During an early-February press tour of Babcock’s Royal Dockyard, a number of Type 23 frigates, including HMS St Albans, were seen at various stages of their refit process.

However, it has been previusly reported by Naval Technology that the overall length of time that a Type 23 frigate is spending in refit and refurbishment programmes is increasing, as the fleet ages and becomes more difficult to maintain. Each ship of the class was originally intended to have an 18-year service life before replacement, but this has been extended through a series of refits.

The cost and length of time it takes to refit and refurbish a Type 23 frigate is increasing as the class ages. Credit: UK MoD/Crown copyright

From 2011-2017 each of the then 13 Type 23 frigates underwent a LIFEX or refit period, with the duration of each programme ranging from 12 months up to 36 months.
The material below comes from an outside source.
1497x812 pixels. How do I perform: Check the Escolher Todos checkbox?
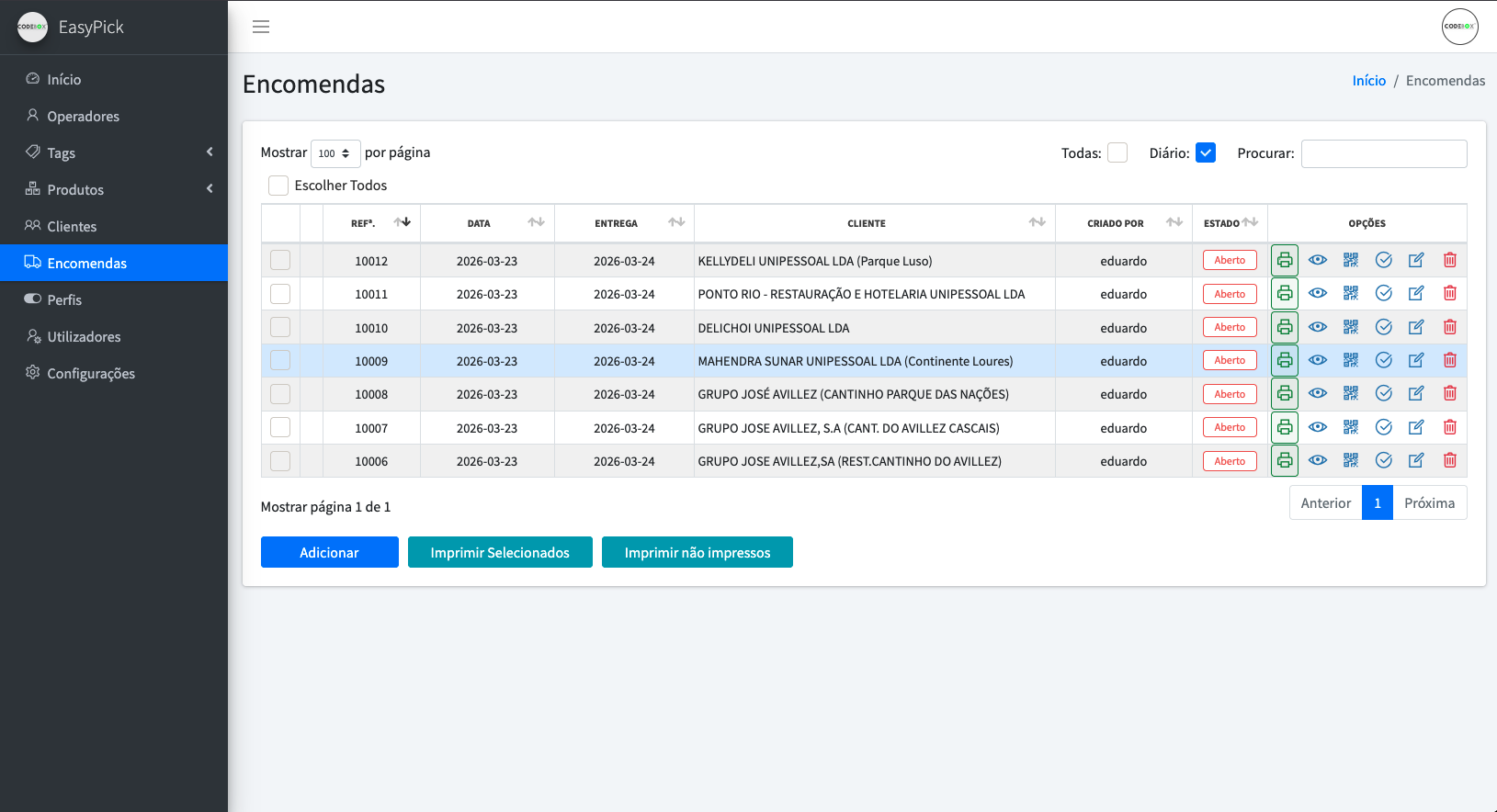pyautogui.click(x=278, y=186)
From 2018 onwards the figures increase, with the first three vessels to undergo earlier work returned to the shipyards for between 37-49 months.

The refit of HMS St Albans, at more than four-and-a-half years, is an outlier, and the longest time a Type 23 frigate has been in refurbishment.

In line with vessel class certification rules, the out-of-service date of warships can be extended for a maximum of six years following completion of each upkeep maintenance programme.

The cost to refit and maintain the ageing class is also a factor, with HMS Iron Duke’s 2023 refit costing more than £100m over a 52-month period. By comparison, in the financial year 2023-24, £100m was allocated for Type 23 refits.

Although the Type 23 frigates are being upgraded and sustained until their replacement Type 26 and Type 31 frigates come online, it is likely that more of the ageing warships could depart, with the fate of HMS Westminster, with the vessel widely reported in 2023 to be in poor material condition.